Parties de l'exercice:
a: D'après l'extrait sur le tourisme solidaire au Cotahuasi, que le touriste pourrait-il offrir pour aider l'économie locale ?
b: Rédigez la suite de l'extrait sur le tourisme solidaire au Cotahuasi, à partir de sa dernière phrase.

Selon lui, le tourisme solidaire se distingue du tourisme conventionnel par le bénéfice qu’en tire toute la population, et non pas « une poignée de propriétaires d’agence de la grande ville. En dépit de sa popularité, la région du Colca demeure très pauvre. »
Pour José Alvaro, le Cotahuasi, encore très peu développé en infrastructures touristiques, ne doit pas emprunter le même virage que le canyon de Colca ou le Machu Picchu avec ses hôtels de luxe, ses forfaits tout-inclus, ses boutiques de souvenirs. « À Chivay, dans le canyon de Colca, le tourisme est total et commercial, c’est-à-dire que chaque chose à un prix. À Cotahuasi, les rapports entre étrangers et locaux restent authentiques. Par hasard, si un visiteur se retrouve dans une fête de village qui lui donne l’opportunité de connaître une facette de notre culture. Personne ne pensera à lui demander de l’argent comme s’il venait d’assister à un spectacle. De son côté, le touriste aurait l’opportunité d’aider l’économie locale en offrant des cahiers d’école pour les enfants du village par exemple. »

Données enregistrées:
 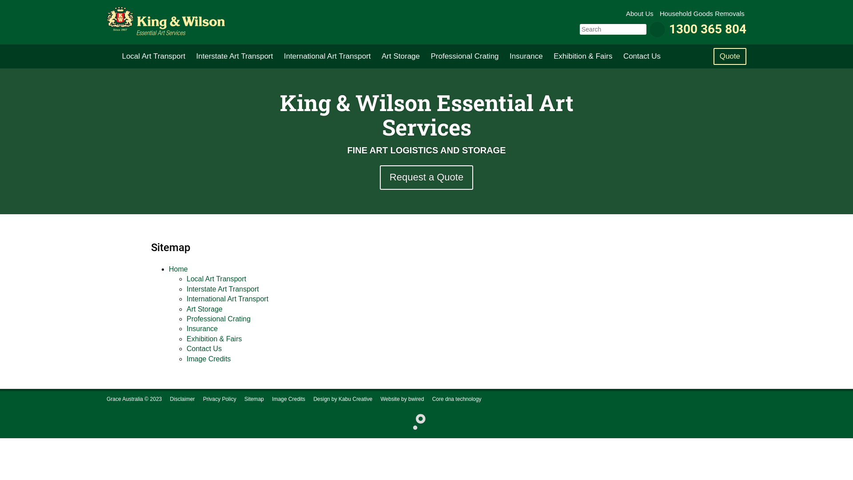 What do you see at coordinates (660, 13) in the screenshot?
I see `'Household Goods Removals'` at bounding box center [660, 13].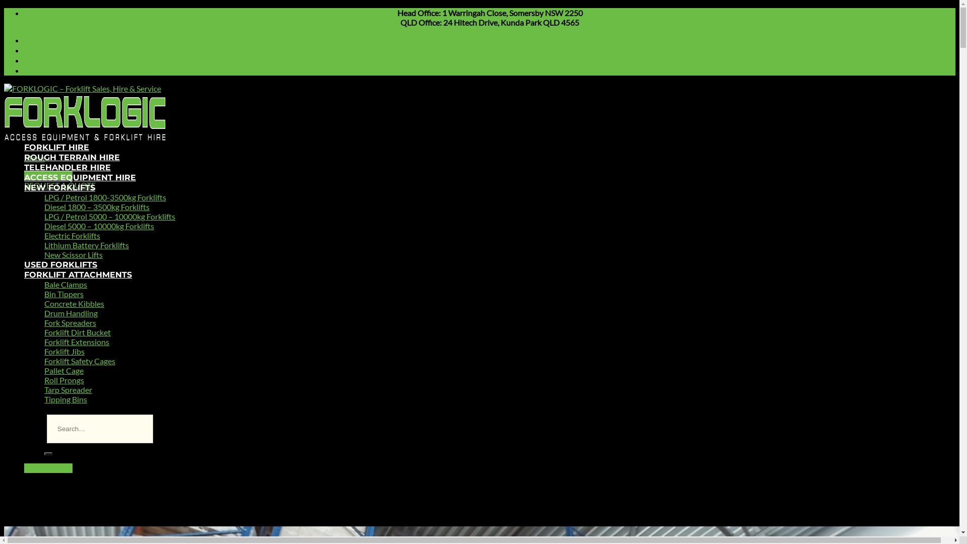 The height and width of the screenshot is (544, 967). What do you see at coordinates (67, 167) in the screenshot?
I see `'TELEHANDLER HIRE'` at bounding box center [67, 167].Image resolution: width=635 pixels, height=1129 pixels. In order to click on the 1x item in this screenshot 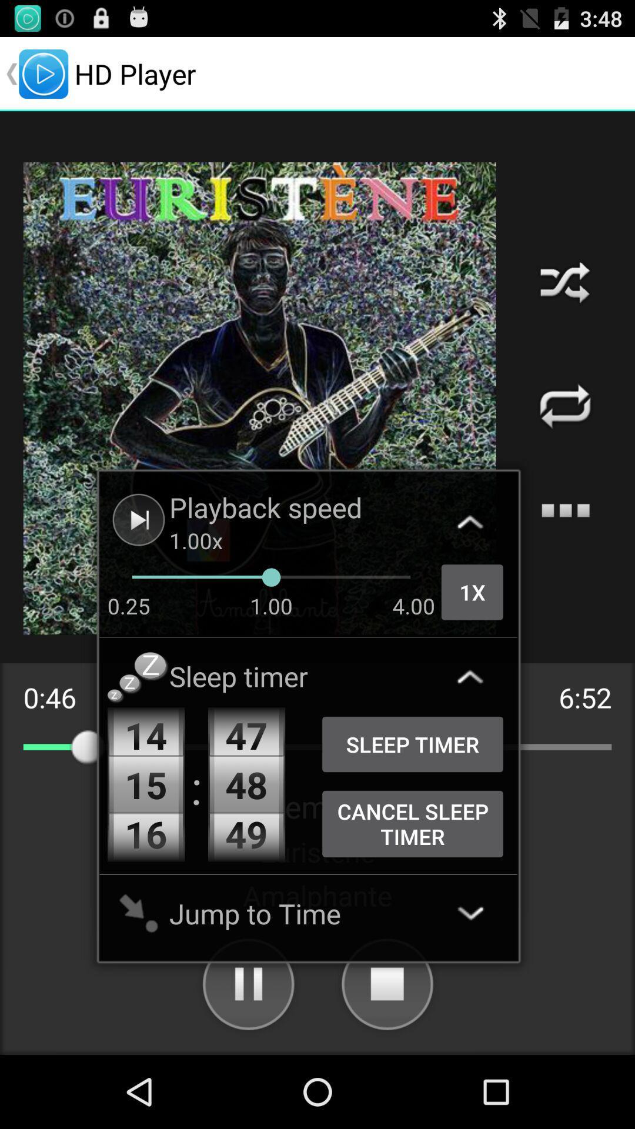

Réponses par consigne:
a: Des cahiers d'école pour les enfants du village.

b:
Sorte de troc humaniste entre les cultures, le rêve de José devra prendre forme avant l’arrivée inévitable de l’autoroute asphaltée qui reliera la vallée de Cotahuasi à la grande ville, diminuant les coûts et le temps du transport et pavant ainsi la voie à la modernité. « Cela ouvrirait la région au monde extérieur avec les avantages et les désavantages de la modernité. L’Histoire nous apprend que l’arrivée de l’autoroute tue les cultures existantes. Avec l’autoroute, viennent les voitures. On pourra dire adieu aux chevaux et aux bêtes dans les rues. Ce jour arrivera tôt ou tard, les habitants devront être préparés à ce bouleversement, mais présentement ils ne sont pas prêts. »
(Article rédigé par David Riendeau)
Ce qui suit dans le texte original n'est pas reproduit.